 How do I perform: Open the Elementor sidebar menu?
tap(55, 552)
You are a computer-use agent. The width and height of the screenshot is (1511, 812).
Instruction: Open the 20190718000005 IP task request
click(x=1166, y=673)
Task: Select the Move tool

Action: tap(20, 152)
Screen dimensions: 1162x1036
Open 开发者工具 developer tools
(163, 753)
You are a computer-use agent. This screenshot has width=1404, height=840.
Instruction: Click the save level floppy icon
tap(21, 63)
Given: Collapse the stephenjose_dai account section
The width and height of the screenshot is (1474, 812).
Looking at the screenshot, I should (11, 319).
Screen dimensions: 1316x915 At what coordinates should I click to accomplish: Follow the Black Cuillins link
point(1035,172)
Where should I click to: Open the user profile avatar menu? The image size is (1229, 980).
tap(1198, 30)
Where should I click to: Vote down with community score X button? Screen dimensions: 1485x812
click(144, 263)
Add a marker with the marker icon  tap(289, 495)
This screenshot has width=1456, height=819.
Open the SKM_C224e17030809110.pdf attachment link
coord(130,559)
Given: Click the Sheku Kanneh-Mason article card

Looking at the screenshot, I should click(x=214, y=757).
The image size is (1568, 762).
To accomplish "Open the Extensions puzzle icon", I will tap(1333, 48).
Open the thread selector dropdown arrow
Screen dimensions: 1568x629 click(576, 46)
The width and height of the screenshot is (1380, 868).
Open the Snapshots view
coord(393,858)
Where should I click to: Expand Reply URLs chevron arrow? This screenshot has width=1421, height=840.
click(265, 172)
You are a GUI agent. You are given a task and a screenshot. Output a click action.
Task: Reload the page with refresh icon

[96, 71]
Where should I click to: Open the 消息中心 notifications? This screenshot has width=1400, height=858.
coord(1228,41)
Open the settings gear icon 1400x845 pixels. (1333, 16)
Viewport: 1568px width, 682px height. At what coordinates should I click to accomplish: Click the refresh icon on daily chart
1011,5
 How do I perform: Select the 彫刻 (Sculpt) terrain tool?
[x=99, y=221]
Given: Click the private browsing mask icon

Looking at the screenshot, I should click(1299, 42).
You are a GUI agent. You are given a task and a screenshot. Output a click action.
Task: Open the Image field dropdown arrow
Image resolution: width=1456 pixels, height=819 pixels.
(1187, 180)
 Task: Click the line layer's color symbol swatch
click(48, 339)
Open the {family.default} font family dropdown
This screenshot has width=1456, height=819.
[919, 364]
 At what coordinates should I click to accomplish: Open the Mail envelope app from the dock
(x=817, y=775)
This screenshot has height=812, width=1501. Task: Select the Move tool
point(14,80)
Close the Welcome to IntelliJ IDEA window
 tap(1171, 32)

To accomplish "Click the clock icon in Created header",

# TASK OBJECTIVE
Show the lines of the material that contain the word "computer".

# TASK ANSWER
You are a computer-use agent. The width and height of the screenshot is (1511, 812).
You are a computer-use agent. This screenshot has width=1404, height=840.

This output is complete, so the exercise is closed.